Tuesday, January 20, 2015

Expressões artísticas de cunho popular em cemitérios brasileiros



A professora Maria Elizia Borges Brasil, da Universidade Federal de Goiás, deu uma contribuição significativa à compreensão da carga simbólica relativa à morte no Brasil com seu artigo "Expressiones Artísticas de Cuño Popular em Cementerios Brasileños", disponível na internet. Iniciando com uma abordagem mais geral sobre a arte cemiterial e o luto burguês, que envolvem altos investimentos e padrões artísticos mais tradicionais, Maria Elizia aprofunda o debate sobre expressões decorativas de sepulturas populares, cuja tônica é o improviso conduzido pelos familiares dos falecidos.

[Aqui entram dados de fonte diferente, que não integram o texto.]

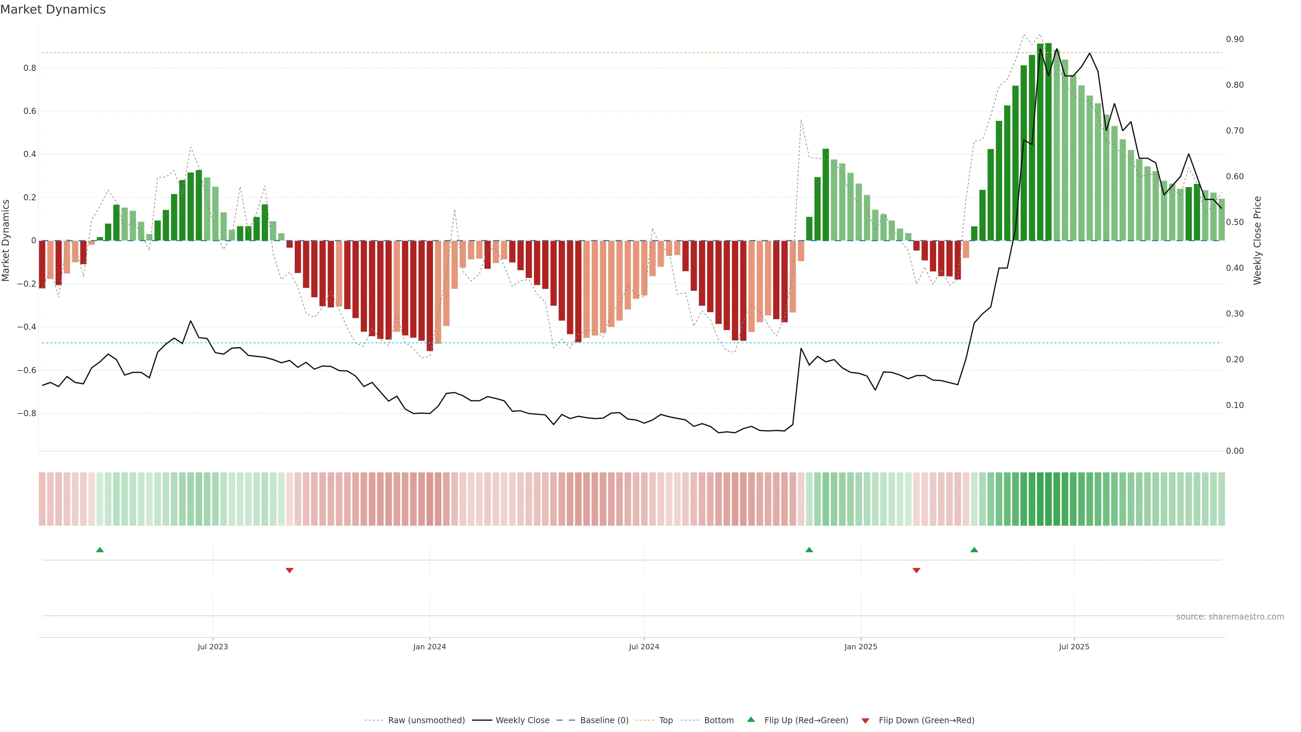1301x732 pixels.
Task: Click the Jul 2023 x-axis label
Action: (x=213, y=647)
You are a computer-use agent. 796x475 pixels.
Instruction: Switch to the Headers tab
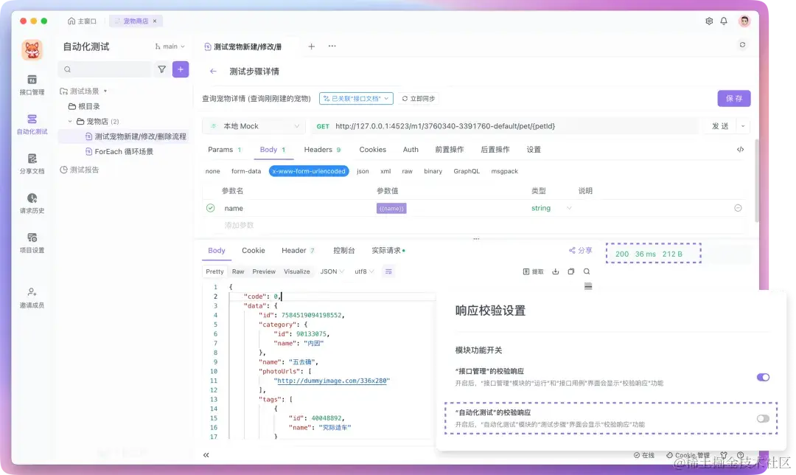317,149
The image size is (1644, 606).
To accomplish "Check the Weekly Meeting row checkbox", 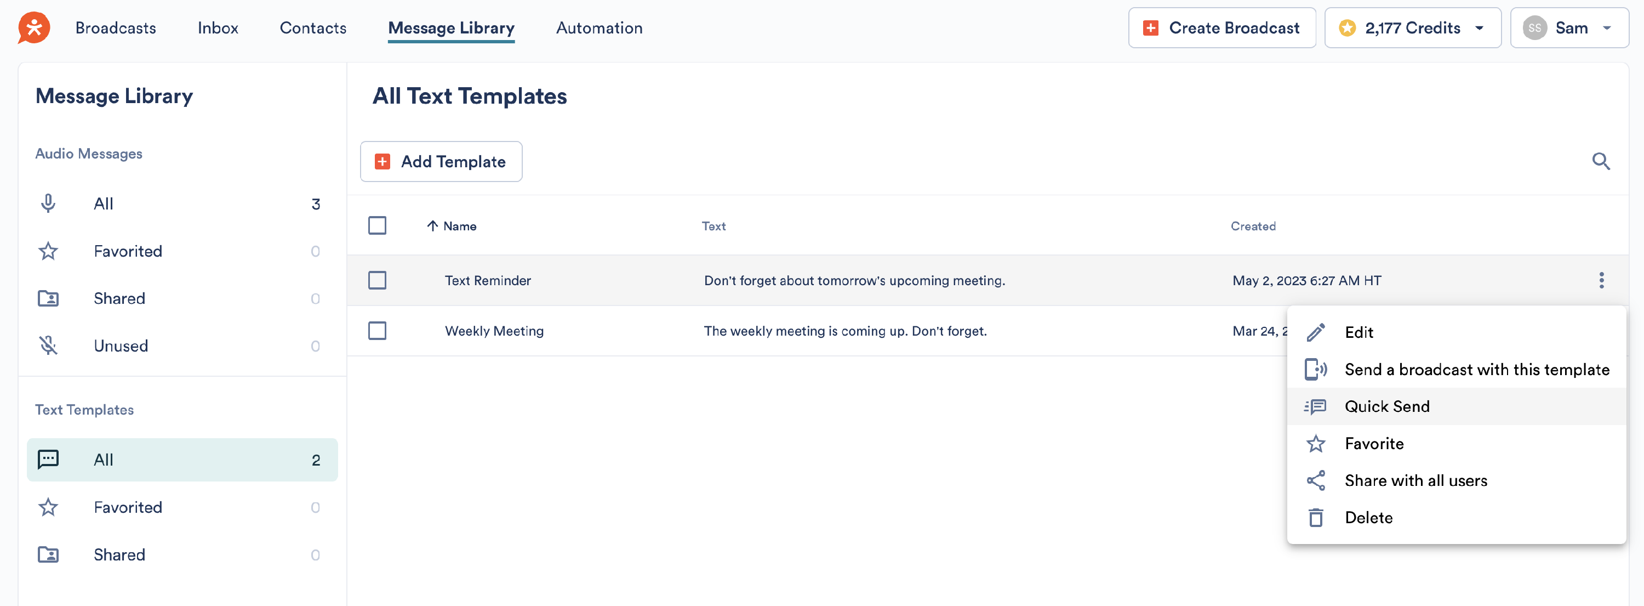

Mais do que isso, a professora detecta que os familiares empregam neste improviso, muitas vezes, materiais que sobram de obras em suas residências (azulejos e tintas etc), ou aquilo mais que aflorar do cotidiano doméstico, como flores de plástico, embalagens recicladas (vidros de café solúvel etc), vasos de cerâmica ou porcelana, e até mesmo lembranças de viagens, como miniaturas e animais de louça e de pelúcia. Também aplicam mão de obra menos qualificada: ao invés de escultores, tratam diretamente com pedreiros e artesãos. Isso tudo pode ser reconhecido nos nichos de sepulturas, muitas das quais têm formato de pequenas capelas/casas, e em ossuários.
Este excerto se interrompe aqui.